DOCUMENT EXCERPT>
.....
Metadata-Version: 2.3
Name: reaction-metrics-exporter
Version: 0.2.3
Summary: A daemon that scans reaction outputs, and serves an HTTP OpenMetrics endpoint
License: AGPL-3.0-or-later
Keywords: reaction,prometheus,openmetrics
Author: Lilou
Author-email: lilou@chosto.me
Requires-Python: >=3.10
Classifier: Development Status :: 4 - Beta
Classifier: Topic :: System :: Monitoring
Requires-Dist: aiofiles (>=24.1.0,<25.0.0)
Requires-Dist: aionotify (>=0.3.1,<0.4.0)
Requires-Dist: asyncio-simple-http-server (>=0.0.8,<0.0.9)
Requires-Dist: jinja2 (>=3.1.6,<4.0.0)
Requires-Dist: prometheus-client (>=0.22.1,<0.23.0)
Requires-Dist: pytest (>=8.4.1,<9.0.0)
Requires-Dist: python-dateutil (>=2.9.0.post0,<3.0.0)
Requires-Dist: python-systemd (>=0.0.9,<0.0.10)
Requires-Dist: ruamel-yaml (>=0.18.14,<0.19.0)
Requires-Dist: schema (>=0.7.7,<0.8.0)
Requires-Dist: structlog (>=25.4.0,<26.0.0)
Requires-Dist: systemd-python (>=235,<236)
Description-Content-Type: text/markdown


<!-- TOC ignore:true -->
# reaction-metrics-exporter

> [!note] 💚 A lot of inspiration has been drawn from [`dmarc-metrics-exporter`](https://github.com/jgosmann/dmarc-metrics-exporter).
.....
RECORDS SUPPLIED>
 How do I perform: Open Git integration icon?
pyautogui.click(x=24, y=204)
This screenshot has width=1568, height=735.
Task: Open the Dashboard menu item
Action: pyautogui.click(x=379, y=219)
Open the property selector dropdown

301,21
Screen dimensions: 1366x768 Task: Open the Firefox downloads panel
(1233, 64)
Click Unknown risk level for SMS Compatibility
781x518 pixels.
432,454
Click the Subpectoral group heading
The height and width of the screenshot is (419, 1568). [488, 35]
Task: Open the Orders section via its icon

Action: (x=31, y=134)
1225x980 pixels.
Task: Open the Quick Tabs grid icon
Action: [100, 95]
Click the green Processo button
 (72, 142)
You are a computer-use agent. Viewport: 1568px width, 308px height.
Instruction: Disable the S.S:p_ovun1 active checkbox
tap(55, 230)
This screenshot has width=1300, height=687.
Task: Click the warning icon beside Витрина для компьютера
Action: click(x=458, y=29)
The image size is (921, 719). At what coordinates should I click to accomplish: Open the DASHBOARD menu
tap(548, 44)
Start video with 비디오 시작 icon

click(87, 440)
.....
TO BE DONE>
a: What minimum Python version does the package metadata require?
b: Copy the records exactly, from the line containing "Click the green Processo button" through the last line of the records.
The records are unrelated to the package metadata.

RESULTS OF THE TASKS>
a: Python 3.10 or later (>=3.10).

b:
Click the green Processo button
 (72, 142)
You are a computer-use agent. Viewport: 1568px width, 308px height.
Instruction: Disable the S.S:p_ovun1 active checkbox
tap(55, 230)
This screenshot has width=1300, height=687.
Task: Click the warning icon beside Витрина для компьютера
Action: click(x=458, y=29)
The image size is (921, 719). At what coordinates should I click to accomplish: Open the DASHBOARD menu
tap(548, 44)
Start video with 비디오 시작 icon

click(87, 440)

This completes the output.